Study finds high levels of toxins in rocks from fracking target area
University of Aberdeen team warns of groundwater risks after selenium found in shale samples.
High levels of a toxic chemical have been discovered in rock samples taken from an area of the UK targeted for shale gas extraction.
The discovery, by researchers from the University of Aberdeen, could have serious implications for companies hoping to frack in Britain.
Scientists say the significance of the discovery lies in the risk of high levels of selenium being released into groundwater during drilling or fracking operations. Selenium is found in foods such as nuts and mushrooms, but excessive levels pose a serious risk to human health.
Professor John Parnell led the study at the Bowland Shale, a geological formation in the north of England rich in shale gas.
He said: "A major factor to be considered during shale gas drilling is the accompanying water, which may contain chemicals that require careful treatment. Recently, there was widespread concern in the US when water wells near a shale drilling site were found to contain selenium at levels that exceeded the maximum amount considered safe to drink, and this was assumed to have been released from the shale during drilling.

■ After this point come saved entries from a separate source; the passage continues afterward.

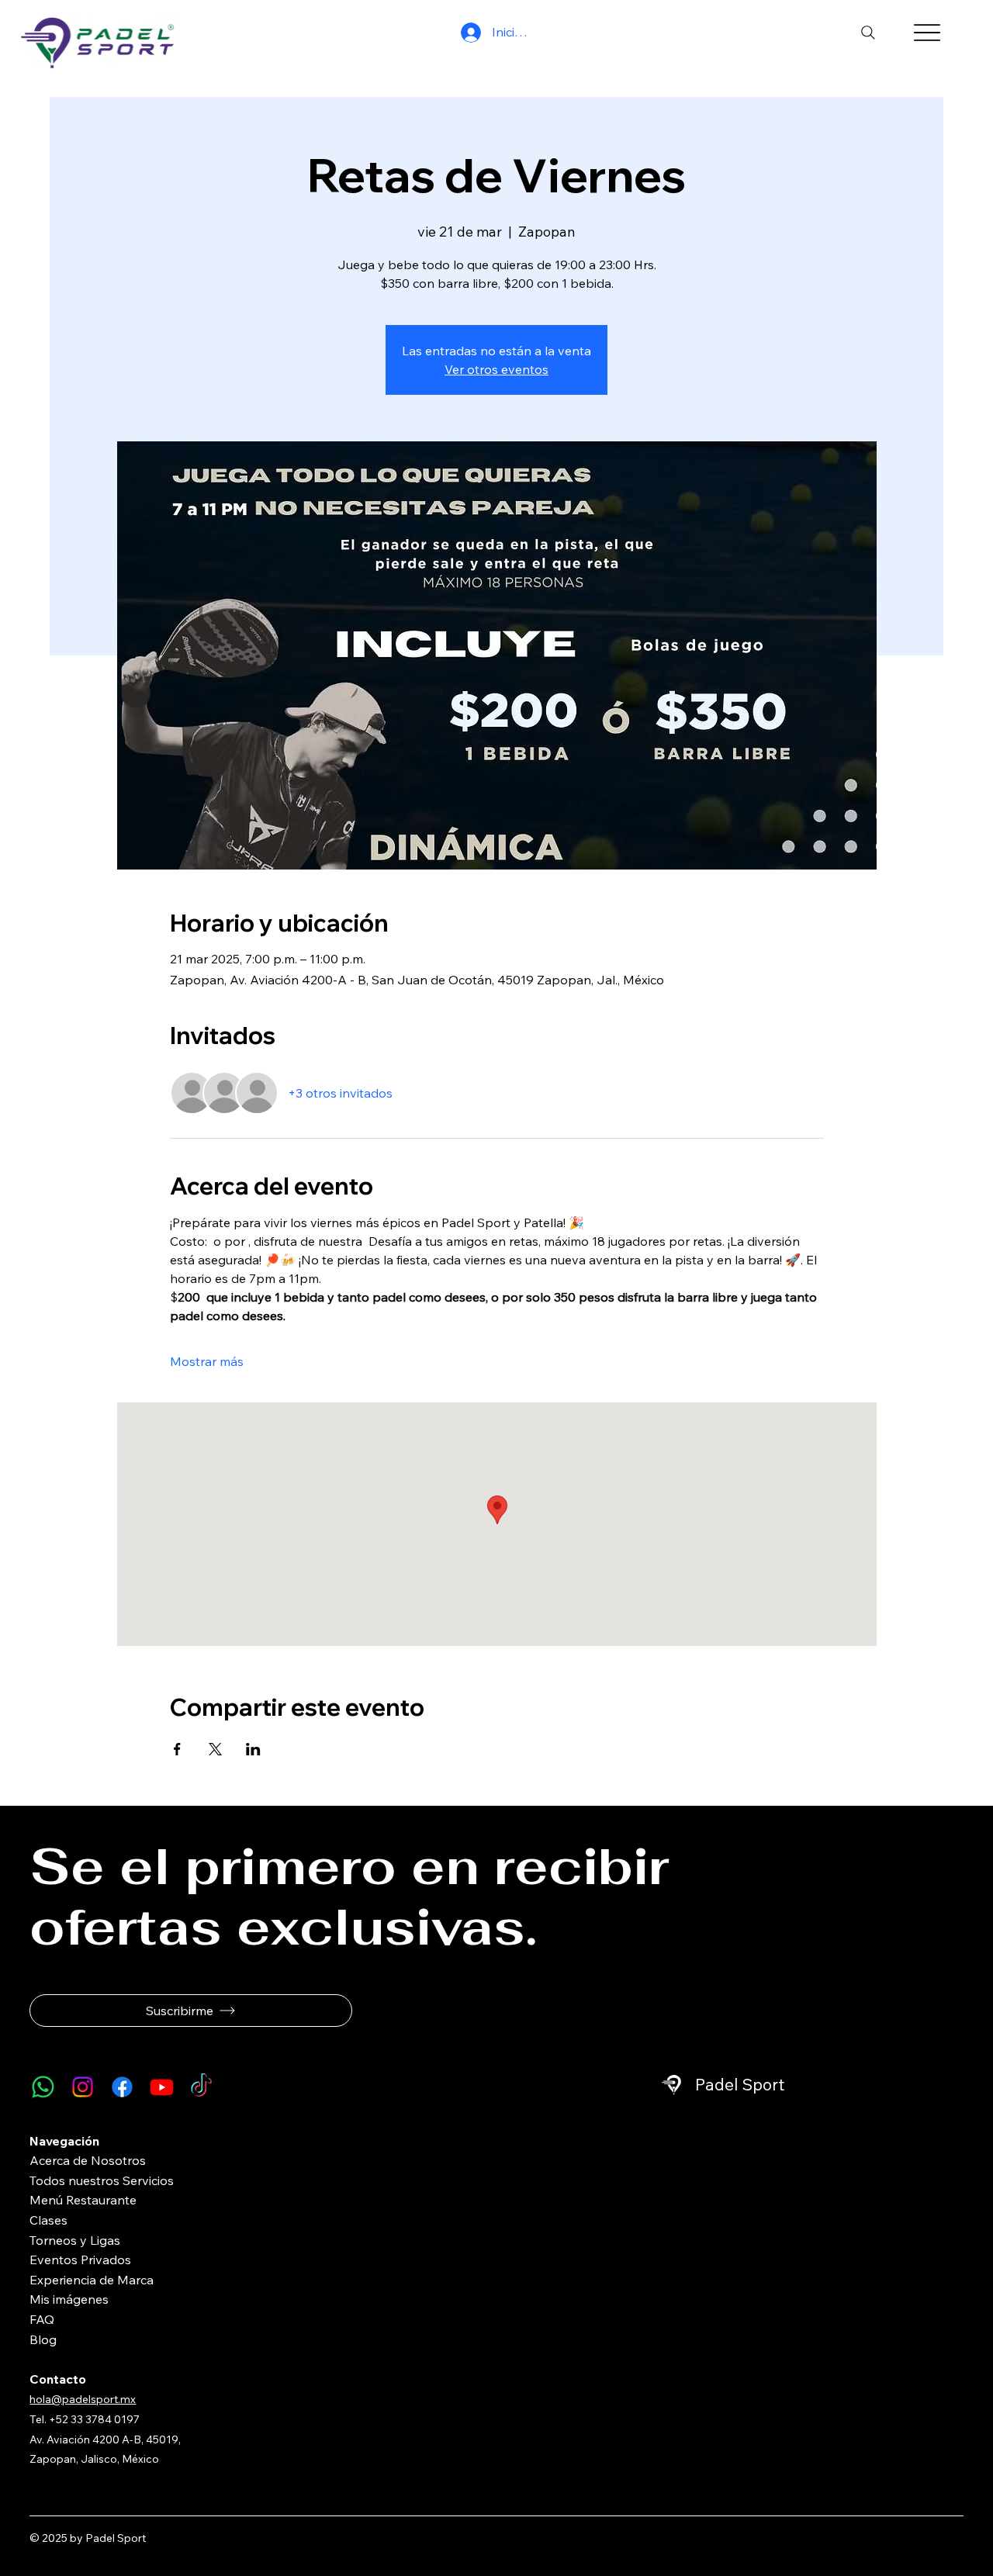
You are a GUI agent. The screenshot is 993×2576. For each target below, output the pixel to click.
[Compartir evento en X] (215, 1749)
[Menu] (927, 33)
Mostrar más (207, 1361)
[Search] (868, 32)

"The samples we have analysed from the Bowland Shale are some of the most selenium-rich in the British Isles, and far in excess of the levels of selenium found in the US example.
"Indeed, a number of the samples we tested exceeded the far stricter European Union limits, so it is clear that any drilling to extract shale gas in the Bowland Shale area must be carefully managed."
In addition to the UK, the study reveals similarly high levels of selenium existing in equivalent rocks in Ireland.
Despite these concerns, the study also highlights the opportunities that exist as a result of the high levels of selenium found in Bowland Shale.
Professor Parnell said: "While this is first and foremost an environmental issue, the concentration of selenium and other trace elements in extraction waters could be regarded as an opportunity.
"Selenium is a rare element for which demand is likely to increase, so there is a commercial incentive here which companies will no doubt be mindful of."